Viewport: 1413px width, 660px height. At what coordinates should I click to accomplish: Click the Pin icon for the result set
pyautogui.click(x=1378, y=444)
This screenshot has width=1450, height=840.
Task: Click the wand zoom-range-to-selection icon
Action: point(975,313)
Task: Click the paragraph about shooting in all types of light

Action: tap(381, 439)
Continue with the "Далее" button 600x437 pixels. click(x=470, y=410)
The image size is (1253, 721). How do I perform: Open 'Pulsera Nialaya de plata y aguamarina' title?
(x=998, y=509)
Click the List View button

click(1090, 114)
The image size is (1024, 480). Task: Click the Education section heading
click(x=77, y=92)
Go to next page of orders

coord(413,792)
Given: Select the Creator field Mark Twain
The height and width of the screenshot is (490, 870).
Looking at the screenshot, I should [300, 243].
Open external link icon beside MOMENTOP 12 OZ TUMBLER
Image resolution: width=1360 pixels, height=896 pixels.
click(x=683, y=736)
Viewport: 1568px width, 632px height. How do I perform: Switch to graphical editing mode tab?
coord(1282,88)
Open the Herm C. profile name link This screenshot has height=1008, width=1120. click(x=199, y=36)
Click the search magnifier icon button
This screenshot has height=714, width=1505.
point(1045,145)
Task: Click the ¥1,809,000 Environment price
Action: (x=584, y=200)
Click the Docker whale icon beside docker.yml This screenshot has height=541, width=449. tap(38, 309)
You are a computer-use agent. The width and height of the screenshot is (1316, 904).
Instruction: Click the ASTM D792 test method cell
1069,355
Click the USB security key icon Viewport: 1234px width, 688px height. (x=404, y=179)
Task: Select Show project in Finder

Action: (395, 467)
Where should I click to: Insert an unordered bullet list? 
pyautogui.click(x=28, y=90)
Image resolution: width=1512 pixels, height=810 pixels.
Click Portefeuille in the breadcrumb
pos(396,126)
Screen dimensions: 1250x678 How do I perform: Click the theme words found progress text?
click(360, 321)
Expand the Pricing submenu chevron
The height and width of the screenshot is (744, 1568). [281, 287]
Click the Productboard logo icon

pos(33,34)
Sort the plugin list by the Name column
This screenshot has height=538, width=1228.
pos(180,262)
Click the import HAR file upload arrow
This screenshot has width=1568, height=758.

— Brief —
Each line above that carries the string "beside" has to be returned.

— Result for this exercise —
Open external link icon beside MOMENTOP 12 OZ TUMBLER
Click the Docker whale icon beside docker.yml This screenshot has height=541, width=449. tap(38, 309)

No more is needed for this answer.